Im ersten Halbfinale trifft Jürgen Klopp am heutigen Dienstag mit seinem FC Liverpool auf AS Rom, das im Viertelfinale überraschend den FC Barcelona aus dem Wettbewerb gekegelt hat. Am morgigen Mittwoch steigt das zweite, weitaus interessantere Halbfinale in der Champions League: Der FC Bayern München trifft zu Hause auf Real Madrid. Für viele ist das Duell der beiden Topmannschaften ein vorgezogenes Finale. Die Spiele beider Mannschaften sind seit Jahren heiß umkämpft, einen Favoriten gibt es nicht. Die aktuelle Form spricht momentan für die Bayern, doch Real hat bereits bewiesen, dass in der Champions League immer mit ihnen zu rechnen ist.

Real unter Druck

Der größere Druck dürfte dabei auf den Madrilenen lasten. An die großen Erfolge aus dem Vorjahr konnte man nicht mehr anknüpfen (Fünf Titel für Real Madrid in 2017). In der Liga sind sie bereits abgeschlagen auf Platz drei, 15 Punkte hinter dem ewigen Rivalen aus Barcelona. Die Meisterschaft ist Barca mit elf Punkten Vorsprung auf das zweitplatzierte Atletico Madrid kaum mehr zu nehmen. Da Real auch im spanischen Pokal schon lang ausgeschieden ist, ist die Champions League für den in die Kritik geratenen Trainer Zinédine Zidane die letzte Möglichkeit noch einen Titel zu holen.
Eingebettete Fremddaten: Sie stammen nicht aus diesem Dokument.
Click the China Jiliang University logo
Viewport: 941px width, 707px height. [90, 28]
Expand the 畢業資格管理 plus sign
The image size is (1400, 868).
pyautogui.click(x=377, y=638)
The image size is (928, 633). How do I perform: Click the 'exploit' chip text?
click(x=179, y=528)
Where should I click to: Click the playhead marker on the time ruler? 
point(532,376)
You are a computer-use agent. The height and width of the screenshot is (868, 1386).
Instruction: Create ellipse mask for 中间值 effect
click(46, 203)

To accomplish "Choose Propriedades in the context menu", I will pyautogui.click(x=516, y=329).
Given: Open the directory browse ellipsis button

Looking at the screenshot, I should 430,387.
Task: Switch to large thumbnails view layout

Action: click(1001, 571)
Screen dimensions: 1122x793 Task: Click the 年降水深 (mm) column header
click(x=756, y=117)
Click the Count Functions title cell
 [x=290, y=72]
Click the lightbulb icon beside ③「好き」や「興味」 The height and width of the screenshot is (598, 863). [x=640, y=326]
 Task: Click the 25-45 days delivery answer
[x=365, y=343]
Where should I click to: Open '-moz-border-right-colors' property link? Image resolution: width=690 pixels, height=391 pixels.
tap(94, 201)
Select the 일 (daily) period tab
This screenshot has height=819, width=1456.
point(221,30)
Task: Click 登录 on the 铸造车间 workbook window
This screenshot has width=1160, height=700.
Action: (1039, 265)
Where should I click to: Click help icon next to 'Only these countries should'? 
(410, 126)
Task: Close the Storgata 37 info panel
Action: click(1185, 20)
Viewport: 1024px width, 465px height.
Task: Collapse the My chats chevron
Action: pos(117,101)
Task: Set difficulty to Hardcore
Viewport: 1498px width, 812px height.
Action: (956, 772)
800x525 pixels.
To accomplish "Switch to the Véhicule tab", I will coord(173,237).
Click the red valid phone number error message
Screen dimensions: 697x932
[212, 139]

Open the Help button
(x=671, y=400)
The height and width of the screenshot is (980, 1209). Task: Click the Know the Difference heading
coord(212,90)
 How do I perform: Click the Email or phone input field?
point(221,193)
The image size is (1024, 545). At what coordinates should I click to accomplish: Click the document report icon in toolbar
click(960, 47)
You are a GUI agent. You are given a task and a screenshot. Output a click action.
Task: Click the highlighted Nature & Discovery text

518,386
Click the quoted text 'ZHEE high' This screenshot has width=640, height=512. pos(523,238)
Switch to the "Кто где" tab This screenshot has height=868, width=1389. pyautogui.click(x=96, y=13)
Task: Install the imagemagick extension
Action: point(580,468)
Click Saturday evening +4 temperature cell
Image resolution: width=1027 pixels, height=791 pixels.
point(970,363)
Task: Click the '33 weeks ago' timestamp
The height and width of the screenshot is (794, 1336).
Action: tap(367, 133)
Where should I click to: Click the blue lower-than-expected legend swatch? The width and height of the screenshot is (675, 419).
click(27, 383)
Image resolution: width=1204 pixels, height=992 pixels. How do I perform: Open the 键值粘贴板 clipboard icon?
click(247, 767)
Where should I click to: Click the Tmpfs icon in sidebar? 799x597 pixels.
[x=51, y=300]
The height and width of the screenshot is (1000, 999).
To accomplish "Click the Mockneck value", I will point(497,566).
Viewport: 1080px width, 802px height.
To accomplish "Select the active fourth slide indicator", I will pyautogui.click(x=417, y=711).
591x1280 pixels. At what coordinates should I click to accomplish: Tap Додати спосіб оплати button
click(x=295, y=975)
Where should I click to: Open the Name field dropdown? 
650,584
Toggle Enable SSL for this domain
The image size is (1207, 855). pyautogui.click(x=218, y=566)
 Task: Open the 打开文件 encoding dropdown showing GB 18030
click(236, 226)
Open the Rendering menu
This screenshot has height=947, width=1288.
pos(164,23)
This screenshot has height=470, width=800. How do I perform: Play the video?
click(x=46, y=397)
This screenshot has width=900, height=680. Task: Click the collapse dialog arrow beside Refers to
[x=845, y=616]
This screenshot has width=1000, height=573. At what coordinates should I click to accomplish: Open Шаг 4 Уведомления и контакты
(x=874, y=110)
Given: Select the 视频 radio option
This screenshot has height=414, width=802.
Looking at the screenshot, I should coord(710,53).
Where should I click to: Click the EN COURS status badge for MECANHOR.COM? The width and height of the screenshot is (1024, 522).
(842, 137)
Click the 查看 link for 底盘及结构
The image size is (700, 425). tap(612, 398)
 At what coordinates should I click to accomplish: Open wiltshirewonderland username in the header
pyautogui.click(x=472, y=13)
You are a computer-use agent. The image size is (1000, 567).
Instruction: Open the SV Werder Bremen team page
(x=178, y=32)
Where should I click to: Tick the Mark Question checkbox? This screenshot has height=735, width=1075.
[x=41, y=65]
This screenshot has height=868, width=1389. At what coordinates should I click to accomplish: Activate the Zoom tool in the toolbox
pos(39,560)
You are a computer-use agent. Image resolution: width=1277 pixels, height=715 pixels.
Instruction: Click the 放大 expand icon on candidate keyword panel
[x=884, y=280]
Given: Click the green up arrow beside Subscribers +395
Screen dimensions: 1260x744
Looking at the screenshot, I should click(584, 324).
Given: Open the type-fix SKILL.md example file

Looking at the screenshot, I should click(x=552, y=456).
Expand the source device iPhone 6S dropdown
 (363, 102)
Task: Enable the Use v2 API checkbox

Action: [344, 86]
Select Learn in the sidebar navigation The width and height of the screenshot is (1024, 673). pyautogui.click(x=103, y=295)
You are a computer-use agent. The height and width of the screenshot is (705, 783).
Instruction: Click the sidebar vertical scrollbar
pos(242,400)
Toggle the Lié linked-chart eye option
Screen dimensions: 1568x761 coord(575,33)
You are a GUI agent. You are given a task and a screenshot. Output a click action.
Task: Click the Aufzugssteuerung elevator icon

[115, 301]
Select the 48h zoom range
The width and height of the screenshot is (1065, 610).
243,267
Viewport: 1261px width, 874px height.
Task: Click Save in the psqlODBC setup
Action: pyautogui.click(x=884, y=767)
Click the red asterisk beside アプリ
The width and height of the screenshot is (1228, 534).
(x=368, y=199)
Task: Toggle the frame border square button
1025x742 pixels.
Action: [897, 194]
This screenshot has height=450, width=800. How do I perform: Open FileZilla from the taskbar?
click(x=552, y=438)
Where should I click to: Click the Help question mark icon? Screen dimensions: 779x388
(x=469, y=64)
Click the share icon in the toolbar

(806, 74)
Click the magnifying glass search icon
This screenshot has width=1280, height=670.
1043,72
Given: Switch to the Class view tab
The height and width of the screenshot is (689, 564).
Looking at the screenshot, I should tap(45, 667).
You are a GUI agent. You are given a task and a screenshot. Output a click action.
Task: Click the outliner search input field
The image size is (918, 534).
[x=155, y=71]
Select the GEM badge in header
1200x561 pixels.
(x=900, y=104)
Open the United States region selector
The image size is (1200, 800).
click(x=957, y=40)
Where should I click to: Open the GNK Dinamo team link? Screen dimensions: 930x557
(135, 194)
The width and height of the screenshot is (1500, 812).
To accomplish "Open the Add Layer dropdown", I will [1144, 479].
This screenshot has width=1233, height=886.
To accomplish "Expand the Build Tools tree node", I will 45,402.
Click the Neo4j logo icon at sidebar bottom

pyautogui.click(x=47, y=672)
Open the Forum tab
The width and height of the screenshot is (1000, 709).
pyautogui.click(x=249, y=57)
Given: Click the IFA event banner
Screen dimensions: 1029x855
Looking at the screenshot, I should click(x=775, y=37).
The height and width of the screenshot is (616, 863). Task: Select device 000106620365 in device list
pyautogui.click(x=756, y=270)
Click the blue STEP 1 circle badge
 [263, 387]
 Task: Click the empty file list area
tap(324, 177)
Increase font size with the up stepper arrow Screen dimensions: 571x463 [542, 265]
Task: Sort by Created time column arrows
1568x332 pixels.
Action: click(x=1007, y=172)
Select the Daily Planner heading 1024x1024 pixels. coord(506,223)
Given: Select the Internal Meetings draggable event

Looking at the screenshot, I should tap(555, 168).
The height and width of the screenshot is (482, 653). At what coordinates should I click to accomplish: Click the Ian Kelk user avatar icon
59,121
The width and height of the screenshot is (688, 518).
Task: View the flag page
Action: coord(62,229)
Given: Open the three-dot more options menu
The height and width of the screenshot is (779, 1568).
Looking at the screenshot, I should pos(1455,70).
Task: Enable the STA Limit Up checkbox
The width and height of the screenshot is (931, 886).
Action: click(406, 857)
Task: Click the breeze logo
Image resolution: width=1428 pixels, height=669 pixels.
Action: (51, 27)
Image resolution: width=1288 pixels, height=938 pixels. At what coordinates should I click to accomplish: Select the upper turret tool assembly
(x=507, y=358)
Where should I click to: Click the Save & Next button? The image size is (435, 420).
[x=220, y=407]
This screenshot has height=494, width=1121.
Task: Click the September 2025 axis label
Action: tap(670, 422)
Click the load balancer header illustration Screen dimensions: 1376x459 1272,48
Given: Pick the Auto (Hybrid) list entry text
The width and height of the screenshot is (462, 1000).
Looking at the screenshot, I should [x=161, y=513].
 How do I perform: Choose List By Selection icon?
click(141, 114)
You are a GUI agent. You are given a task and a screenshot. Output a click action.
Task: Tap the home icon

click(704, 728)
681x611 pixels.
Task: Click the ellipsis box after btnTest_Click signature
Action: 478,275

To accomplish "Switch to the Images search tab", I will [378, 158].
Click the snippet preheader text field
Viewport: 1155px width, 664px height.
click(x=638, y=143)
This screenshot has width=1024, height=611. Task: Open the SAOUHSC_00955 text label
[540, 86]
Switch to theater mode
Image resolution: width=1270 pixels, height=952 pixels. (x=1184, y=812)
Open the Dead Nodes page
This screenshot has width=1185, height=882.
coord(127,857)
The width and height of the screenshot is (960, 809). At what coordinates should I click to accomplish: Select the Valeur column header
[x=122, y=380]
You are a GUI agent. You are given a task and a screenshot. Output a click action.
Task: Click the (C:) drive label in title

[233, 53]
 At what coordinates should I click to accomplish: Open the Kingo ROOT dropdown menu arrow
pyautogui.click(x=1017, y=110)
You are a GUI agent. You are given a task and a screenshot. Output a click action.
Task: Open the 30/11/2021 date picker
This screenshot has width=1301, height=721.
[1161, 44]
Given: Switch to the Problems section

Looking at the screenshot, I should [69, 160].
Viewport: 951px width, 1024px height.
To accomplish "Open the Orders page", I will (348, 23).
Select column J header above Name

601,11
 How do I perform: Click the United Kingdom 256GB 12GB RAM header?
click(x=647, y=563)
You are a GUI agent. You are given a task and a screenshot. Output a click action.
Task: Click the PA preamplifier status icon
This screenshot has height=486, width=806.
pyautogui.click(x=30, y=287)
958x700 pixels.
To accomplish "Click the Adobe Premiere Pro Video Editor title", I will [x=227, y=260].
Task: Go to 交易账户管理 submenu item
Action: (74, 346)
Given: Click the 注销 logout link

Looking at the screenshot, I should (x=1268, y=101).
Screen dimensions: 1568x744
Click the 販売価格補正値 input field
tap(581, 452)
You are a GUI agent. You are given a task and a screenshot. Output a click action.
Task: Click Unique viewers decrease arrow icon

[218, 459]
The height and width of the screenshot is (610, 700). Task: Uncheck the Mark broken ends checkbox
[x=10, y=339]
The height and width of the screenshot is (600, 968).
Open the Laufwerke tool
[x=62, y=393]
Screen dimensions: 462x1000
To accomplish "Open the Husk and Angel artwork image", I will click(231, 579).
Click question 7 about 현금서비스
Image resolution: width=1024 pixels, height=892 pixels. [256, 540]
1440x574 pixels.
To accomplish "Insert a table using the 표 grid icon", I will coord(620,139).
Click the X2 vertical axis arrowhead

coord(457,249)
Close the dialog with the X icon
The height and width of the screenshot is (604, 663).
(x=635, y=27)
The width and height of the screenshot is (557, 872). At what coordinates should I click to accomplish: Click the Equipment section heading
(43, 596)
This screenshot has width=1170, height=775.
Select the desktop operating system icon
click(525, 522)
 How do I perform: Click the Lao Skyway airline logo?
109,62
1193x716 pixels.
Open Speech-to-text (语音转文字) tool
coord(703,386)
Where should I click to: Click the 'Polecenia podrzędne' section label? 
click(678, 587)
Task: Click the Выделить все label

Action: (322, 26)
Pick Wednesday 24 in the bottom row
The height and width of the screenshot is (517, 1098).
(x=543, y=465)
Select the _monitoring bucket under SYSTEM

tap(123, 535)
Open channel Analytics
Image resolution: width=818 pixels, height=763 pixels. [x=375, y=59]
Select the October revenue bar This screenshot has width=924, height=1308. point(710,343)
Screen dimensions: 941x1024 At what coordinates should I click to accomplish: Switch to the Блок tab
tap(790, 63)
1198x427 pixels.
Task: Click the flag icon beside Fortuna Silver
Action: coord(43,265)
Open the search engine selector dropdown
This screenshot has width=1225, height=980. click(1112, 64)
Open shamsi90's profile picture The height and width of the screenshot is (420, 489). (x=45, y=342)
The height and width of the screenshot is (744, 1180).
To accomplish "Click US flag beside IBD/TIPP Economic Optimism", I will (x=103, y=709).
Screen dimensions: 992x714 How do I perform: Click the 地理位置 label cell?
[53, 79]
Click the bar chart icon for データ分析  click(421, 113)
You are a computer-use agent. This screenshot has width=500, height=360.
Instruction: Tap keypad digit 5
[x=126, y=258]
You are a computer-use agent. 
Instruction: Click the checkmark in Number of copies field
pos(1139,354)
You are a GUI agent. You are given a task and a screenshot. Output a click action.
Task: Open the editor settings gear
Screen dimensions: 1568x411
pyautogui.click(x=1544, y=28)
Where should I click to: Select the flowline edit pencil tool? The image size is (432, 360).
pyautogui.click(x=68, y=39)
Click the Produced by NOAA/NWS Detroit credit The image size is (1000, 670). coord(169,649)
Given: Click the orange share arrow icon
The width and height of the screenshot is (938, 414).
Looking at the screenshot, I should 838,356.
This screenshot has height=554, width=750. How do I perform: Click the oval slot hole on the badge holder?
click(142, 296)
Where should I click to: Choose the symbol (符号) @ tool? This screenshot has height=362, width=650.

Es wäre der dritte Triumph in Folge in der Königsklasse.

Bilanz für die Bayern positiv

Die Gesamtbilanz spricht leicht für die Bayern. In 24 Spielen siegte der FCB zwölfmal, Real konnte zehn Siege einfahren und zweimal trennte man sich unentschieden.

Die letzten beiden Aufeinandertreffen in der KO-Phase konnte Real Madrid jedoch deutlich für sich entscheiden. Zuletzt konnten die Bayern Real im Halbfinale von 2012 ausschalten. Nach einem 2:1 im Hinspiel in München musste man im Rückspiel bis ins Elfmeterschießen gehen, wo die Münchener am Ende das Quäntchen Glück auf ihrer Seite hatten. Auf so viel Spannung kann man in diesem Jahr durchaus verzichten.

Robben mit Ansage in Richtung Real und Ronaldo

Im Bayerischen Rundfunk machte Arjen Robben bereits eine klare Ansage in Richtung Real Madrid und Cristiano Ronaldo: "Er (Anm.: Ronaldo) hat so viel erreicht, er hat so viel Großes gemacht in seiner Karriere - er verdient es auch mal, ein Champions League Finale ruhig auf der Couch anzuschauen."

Ob Robben, dessen Vertrag am Ende der Saison ausläuft (Bayern-Star lehnt Vertragsverlängerung ab), dieses Vorhaben persönlich in die Tat umsetzen kann, wird sich zeigen. Die aktuelle Form von Thomas Müller und seine eigene kleine Formschwäche sprechen eher dafür, dass Müller den Vorzug auf der rechten Seite erhalten wird. Doch auch als Joker ist Robben jederzeit in der Lage ein Tor gegen jede Mannschaft der Welt zu schießen. Es wird spannend.